### Provided records
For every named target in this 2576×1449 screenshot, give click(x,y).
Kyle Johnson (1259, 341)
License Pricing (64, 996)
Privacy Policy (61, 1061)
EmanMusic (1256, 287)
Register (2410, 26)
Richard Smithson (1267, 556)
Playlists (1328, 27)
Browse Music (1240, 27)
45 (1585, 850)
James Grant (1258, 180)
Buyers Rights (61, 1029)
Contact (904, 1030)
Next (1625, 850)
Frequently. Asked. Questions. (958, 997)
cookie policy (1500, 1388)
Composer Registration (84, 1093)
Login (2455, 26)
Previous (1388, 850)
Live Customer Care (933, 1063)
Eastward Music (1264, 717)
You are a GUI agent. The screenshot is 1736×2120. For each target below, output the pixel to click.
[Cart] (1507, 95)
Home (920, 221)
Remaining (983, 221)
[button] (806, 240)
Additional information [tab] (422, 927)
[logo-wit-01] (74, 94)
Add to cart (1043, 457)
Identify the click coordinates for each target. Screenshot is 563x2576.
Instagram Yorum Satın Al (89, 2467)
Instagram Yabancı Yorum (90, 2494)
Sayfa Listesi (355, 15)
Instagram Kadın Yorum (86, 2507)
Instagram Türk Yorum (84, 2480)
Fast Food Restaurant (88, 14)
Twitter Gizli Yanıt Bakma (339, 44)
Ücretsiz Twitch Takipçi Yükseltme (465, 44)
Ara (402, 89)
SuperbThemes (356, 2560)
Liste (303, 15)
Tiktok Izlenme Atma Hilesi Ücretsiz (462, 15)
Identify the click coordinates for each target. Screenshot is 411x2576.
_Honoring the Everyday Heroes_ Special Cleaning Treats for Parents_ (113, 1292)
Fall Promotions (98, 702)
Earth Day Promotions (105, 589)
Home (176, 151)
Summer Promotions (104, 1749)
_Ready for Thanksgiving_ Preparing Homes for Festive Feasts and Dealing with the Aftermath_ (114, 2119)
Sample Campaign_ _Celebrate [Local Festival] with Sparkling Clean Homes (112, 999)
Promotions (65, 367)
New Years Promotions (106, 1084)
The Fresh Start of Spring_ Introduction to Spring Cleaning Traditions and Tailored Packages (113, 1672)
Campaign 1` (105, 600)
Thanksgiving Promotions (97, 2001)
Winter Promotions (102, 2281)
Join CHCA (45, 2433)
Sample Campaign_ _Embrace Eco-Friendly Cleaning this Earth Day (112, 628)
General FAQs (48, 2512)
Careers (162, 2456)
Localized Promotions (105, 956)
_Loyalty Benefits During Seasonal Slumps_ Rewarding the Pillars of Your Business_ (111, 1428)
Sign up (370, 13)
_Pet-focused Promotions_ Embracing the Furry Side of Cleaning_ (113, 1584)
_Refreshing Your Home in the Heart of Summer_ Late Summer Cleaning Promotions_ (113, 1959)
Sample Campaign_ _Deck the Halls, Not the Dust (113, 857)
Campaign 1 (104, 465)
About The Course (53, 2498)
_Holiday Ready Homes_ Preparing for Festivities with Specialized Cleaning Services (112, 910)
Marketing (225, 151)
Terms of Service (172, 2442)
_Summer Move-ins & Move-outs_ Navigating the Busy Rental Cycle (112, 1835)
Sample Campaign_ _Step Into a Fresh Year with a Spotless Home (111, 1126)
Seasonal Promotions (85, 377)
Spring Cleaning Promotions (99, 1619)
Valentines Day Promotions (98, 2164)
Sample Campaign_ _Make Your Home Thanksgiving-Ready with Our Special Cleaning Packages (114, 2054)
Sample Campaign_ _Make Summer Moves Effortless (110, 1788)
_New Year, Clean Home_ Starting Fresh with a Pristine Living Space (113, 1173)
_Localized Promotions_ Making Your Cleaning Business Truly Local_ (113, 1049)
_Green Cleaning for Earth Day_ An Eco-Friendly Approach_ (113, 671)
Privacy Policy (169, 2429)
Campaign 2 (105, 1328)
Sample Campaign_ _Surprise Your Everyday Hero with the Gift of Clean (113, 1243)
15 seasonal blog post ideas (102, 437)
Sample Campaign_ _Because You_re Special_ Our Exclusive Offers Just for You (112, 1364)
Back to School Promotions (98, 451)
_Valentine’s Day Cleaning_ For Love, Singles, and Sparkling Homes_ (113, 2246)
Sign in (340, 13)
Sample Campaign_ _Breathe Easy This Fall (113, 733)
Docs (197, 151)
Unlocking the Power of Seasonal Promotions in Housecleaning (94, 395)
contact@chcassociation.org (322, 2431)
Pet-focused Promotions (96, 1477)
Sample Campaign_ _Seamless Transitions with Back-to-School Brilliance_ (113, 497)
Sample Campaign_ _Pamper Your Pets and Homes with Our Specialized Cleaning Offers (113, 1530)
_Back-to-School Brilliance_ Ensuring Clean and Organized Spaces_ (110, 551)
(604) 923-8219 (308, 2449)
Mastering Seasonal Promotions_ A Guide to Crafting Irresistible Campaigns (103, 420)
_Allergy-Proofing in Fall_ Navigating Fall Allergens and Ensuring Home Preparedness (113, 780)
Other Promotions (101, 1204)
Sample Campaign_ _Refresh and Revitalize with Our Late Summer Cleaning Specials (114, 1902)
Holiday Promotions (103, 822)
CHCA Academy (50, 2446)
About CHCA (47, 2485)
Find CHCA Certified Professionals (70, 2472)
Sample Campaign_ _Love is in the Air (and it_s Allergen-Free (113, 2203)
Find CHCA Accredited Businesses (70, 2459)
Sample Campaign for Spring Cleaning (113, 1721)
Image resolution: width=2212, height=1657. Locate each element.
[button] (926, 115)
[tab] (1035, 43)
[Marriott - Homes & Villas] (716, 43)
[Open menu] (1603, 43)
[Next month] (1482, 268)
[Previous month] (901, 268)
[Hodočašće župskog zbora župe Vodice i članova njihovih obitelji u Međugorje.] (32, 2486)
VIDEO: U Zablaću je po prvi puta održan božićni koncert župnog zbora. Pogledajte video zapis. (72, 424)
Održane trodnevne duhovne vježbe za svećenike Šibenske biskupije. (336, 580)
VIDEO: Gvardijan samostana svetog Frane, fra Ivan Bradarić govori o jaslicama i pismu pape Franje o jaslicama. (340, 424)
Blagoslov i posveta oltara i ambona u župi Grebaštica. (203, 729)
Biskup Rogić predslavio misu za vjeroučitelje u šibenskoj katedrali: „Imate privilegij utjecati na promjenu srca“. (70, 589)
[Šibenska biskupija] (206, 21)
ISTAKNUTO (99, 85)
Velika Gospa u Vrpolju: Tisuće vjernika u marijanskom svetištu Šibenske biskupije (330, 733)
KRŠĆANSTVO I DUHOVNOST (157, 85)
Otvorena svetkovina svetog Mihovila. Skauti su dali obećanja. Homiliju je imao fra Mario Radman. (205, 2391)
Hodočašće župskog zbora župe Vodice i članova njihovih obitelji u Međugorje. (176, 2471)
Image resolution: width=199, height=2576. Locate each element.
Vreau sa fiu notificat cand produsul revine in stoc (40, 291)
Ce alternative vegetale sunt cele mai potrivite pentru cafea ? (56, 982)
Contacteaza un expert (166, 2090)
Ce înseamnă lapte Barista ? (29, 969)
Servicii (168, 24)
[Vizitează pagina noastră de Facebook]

### What to work on
The whole listing above needs to be reproduced exactly.

### Final answer
For every named target in this 2576×1449 screenshot, give click(x,y).
Kyle Johnson (1259, 341)
License Pricing (64, 996)
Privacy Policy (61, 1061)
EmanMusic (1256, 287)
Register (2410, 26)
Richard Smithson (1267, 556)
Playlists (1328, 27)
Browse Music (1240, 27)
45 (1585, 850)
James Grant (1258, 180)
Buyers Rights (61, 1029)
Contact (904, 1030)
Next (1625, 850)
Frequently. Asked. Questions. (958, 997)
cookie policy (1500, 1388)
Composer Registration (84, 1093)
Login (2455, 26)
Previous (1388, 850)
Live Customer Care (933, 1063)
Eastward Music (1264, 717)
You are a GUI agent. The screenshot is 1736×2120. For each target below, output the pixel to click.
[Cart] (1507, 95)
Home (920, 221)
Remaining (983, 221)
[button] (806, 240)
Additional information [tab] (422, 927)
[logo-wit-01] (74, 94)
Add to cart (1043, 457)
Identify the click coordinates for each target. Screenshot is 563x2576.
Instagram Yorum Satın Al (89, 2467)
Instagram Yabancı Yorum (90, 2494)
Sayfa Listesi (355, 15)
Instagram Kadın Yorum (86, 2507)
Instagram Türk Yorum (84, 2480)
Fast Food Restaurant (88, 14)
Twitter Gizli Yanıt Bakma (339, 44)
Ücretsiz Twitch Takipçi Yükseltme (465, 44)
Ara (402, 89)
SuperbThemes (356, 2560)
Liste (303, 15)
Tiktok Izlenme Atma Hilesi Ücretsiz (462, 15)
Identify the click coordinates for each target. Screenshot is 411x2576.
_Honoring the Everyday Heroes_ Special Cleaning Treats for Parents_ (113, 1292)
Fall Promotions (98, 702)
Earth Day Promotions (105, 589)
Home (176, 151)
Summer Promotions (104, 1749)
_Ready for Thanksgiving_ Preparing Homes for Festive Feasts and Dealing with the Aftermath_ (114, 2119)
Sample Campaign_ _Celebrate [Local Festival] with Sparkling Clean Homes (112, 999)
Promotions (65, 367)
New Years Promotions (106, 1084)
The Fresh Start of Spring_ Introduction to Spring Cleaning Traditions and Tailored Packages (113, 1672)
Campaign 1` (105, 600)
Thanksgiving Promotions (97, 2001)
Winter Promotions (102, 2281)
Join CHCA (45, 2433)
Sample Campaign_ _Embrace Eco-Friendly Cleaning this Earth Day (112, 628)
General FAQs (48, 2512)
Careers (162, 2456)
Localized Promotions (105, 956)
_Loyalty Benefits During Seasonal Slumps_ Rewarding the Pillars of Your Business_ (111, 1428)
Sign up (370, 13)
_Pet-focused Promotions_ Embracing the Furry Side of Cleaning_ (113, 1584)
_Refreshing Your Home in the Heart of Summer_ Late Summer Cleaning Promotions_ (113, 1959)
Sample Campaign_ _Deck the Halls, Not the Dust (113, 857)
Campaign 1 (104, 465)
About The Course (53, 2498)
_Holiday Ready Homes_ Preparing for Festivities with Specialized Cleaning Services (112, 910)
Marketing (225, 151)
Terms of Service (172, 2442)
_Summer Move-ins & Move-outs_ Navigating the Busy Rental Cycle (112, 1835)
Sample Campaign_ _Step Into a Fresh Year with a Spotless Home (111, 1126)
Seasonal Promotions (85, 377)
Spring Cleaning Promotions (99, 1619)
Valentines Day Promotions (98, 2164)
Sample Campaign_ _Make Your Home Thanksgiving-Ready with Our Special Cleaning Packages (114, 2054)
Sample Campaign_ _Make Summer Moves Effortless (110, 1788)
_New Year, Clean Home_ Starting Fresh with a Pristine Living Space (113, 1173)
_Localized Promotions_ Making Your Cleaning Business Truly Local_ (113, 1049)
_Green Cleaning for Earth Day_ An Eco-Friendly Approach_ (113, 671)
Privacy Policy (169, 2429)
Campaign 2 (105, 1328)
Sample Campaign_ _Surprise Your Everyday Hero with the Gift of Clean (113, 1243)
15 seasonal blog post ideas (102, 437)
Sample Campaign_ _Because You_re Special_ Our Exclusive Offers Just for You (112, 1364)
Back to School Promotions (98, 451)
_Valentine’s Day Cleaning_ For Love, Singles, and Sparkling Homes_ (113, 2246)
Sign in (340, 13)
Sample Campaign_ _Breathe Easy This Fall (113, 733)
Docs (197, 151)
Unlocking the Power of Seasonal Promotions in Housecleaning (94, 395)
contact@chcassociation.org (322, 2431)
Pet-focused Promotions (96, 1477)
Sample Campaign_ _Seamless Transitions with Back-to-School Brilliance_ (113, 497)
Sample Campaign_ _Pamper Your Pets and Homes with Our Specialized Cleaning Offers (113, 1530)
_Back-to-School Brilliance_ Ensuring Clean and Organized Spaces_ (110, 551)
(604) 923-8219 (308, 2449)
Mastering Seasonal Promotions_ A Guide to Crafting Irresistible Campaigns (103, 420)
_Allergy-Proofing in Fall_ Navigating Fall Allergens and Ensuring Home Preparedness (113, 780)
Other Promotions (101, 1204)
Sample Campaign_ _Refresh and Revitalize with Our Late Summer Cleaning Specials (114, 1902)
Holiday Promotions (103, 822)
CHCA Academy (50, 2446)
About CHCA (47, 2485)
Find CHCA Certified Professionals (70, 2472)
Sample Campaign_ _Love is in the Air (and it_s Allergen-Free (113, 2203)
Find CHCA Accredited Businesses (70, 2459)
Sample Campaign for Spring Cleaning (113, 1721)
Image resolution: width=2212, height=1657. Locate each element.
[button] (926, 115)
[tab] (1035, 43)
[Marriott - Homes & Villas] (716, 43)
[Open menu] (1603, 43)
[Next month] (1482, 268)
[Previous month] (901, 268)
[Hodočašće župskog zbora župe Vodice i članova njihovih obitelji u Međugorje.] (32, 2486)
VIDEO: U Zablaću je po prvi puta održan božićni koncert župnog zbora. Pogledajte video zapis. (72, 424)
Održane trodnevne duhovne vježbe za svećenike Šibenske biskupije. (336, 580)
VIDEO: Gvardijan samostana svetog Frane, fra Ivan Bradarić govori o jaslicama i pismu pape Franje o jaslicama. (340, 424)
Blagoslov i posveta oltara i ambona u župi Grebaštica. (203, 729)
Biskup Rogić predslavio misu za vjeroučitelje u šibenskoj katedrali: „Imate privilegij utjecati na promjenu srca“. (70, 589)
[Šibenska biskupija] (206, 21)
ISTAKNUTO (99, 85)
Velika Gospa u Vrpolju: Tisuće vjernika u marijanskom svetištu Šibenske biskupije (330, 733)
KRŠĆANSTVO I DUHOVNOST (157, 85)
Otvorena svetkovina svetog Mihovila. Skauti su dali obećanja. Homiliju je imao fra Mario Radman. (205, 2391)
Hodočašće župskog zbora župe Vodice i članova njihovih obitelji u Međugorje. (176, 2471)
Image resolution: width=199, height=2576. Locate each element.
Vreau sa fiu notificat cand produsul revine in stoc (40, 291)
Ce alternative vegetale sunt cele mai potrivite pentru cafea ? (56, 982)
Contacteaza un expert (166, 2090)
Ce înseamnă lapte Barista ? (29, 969)
Servicii (168, 24)
[Vizitează pagina noastră de Facebook]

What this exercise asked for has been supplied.